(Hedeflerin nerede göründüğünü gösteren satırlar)
- - - - - - -

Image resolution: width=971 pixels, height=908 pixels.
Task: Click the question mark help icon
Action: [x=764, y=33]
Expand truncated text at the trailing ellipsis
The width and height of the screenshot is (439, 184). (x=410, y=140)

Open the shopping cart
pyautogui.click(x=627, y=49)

- - - - - - -

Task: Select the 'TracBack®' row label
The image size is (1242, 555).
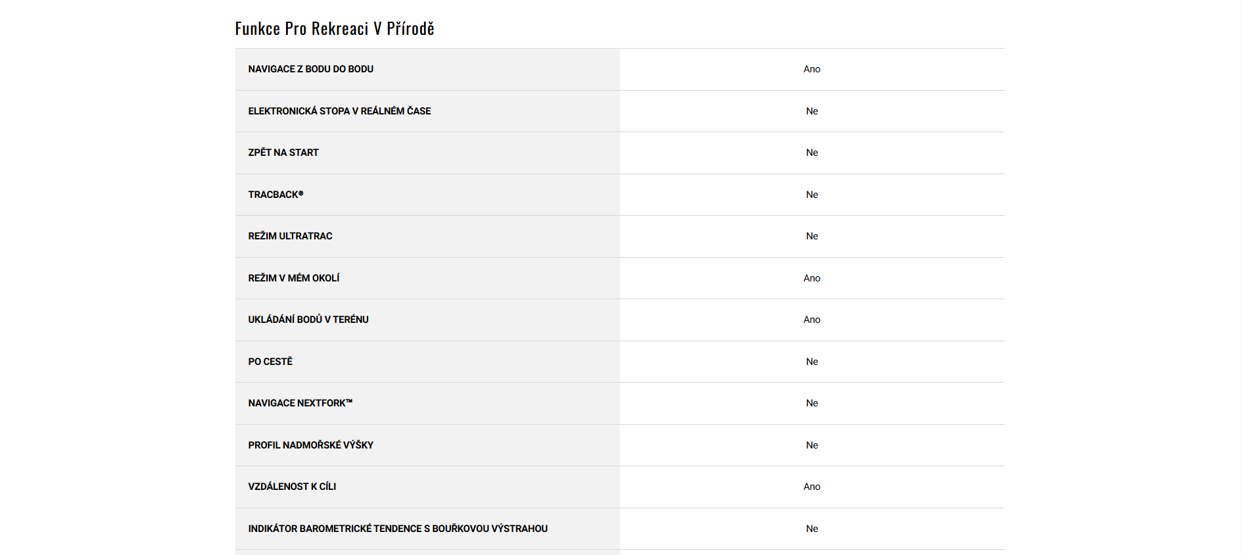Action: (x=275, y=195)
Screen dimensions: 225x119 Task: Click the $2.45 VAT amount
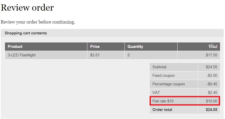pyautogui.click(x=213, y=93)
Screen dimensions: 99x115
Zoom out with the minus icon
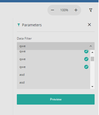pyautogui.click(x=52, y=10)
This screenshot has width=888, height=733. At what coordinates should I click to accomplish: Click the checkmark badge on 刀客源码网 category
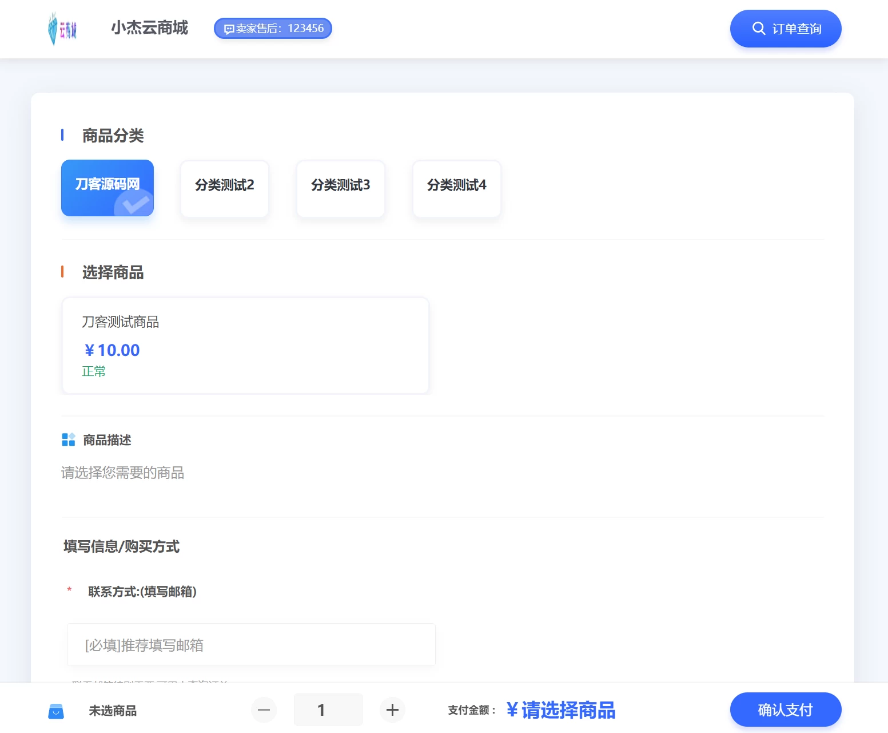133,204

- - - - - - -

- Görev yönergesi -
Listede "Image resolution: width=971" ifadesini içeren satırdan "pyautogui.click(x=627, y=49)" ifadesini içeren satıra kadar, iki uç da dahil, satırları her satır için bir dize olacak biçimde JSON listesi olarak verin. Boş satırları almayın.

- Alıştırma yanıtı -
[
  "Image resolution: width=971 pixels, height=908 pixels.",
  "Task: Click the question mark help icon",
  "Action: [x=764, y=33]",
  "Expand truncated text at the trailing ellipsis",
  "The width and height of the screenshot is (439, 184). (x=410, y=140)",
  "Open the shopping cart",
  "pyautogui.click(x=627, y=49)"
]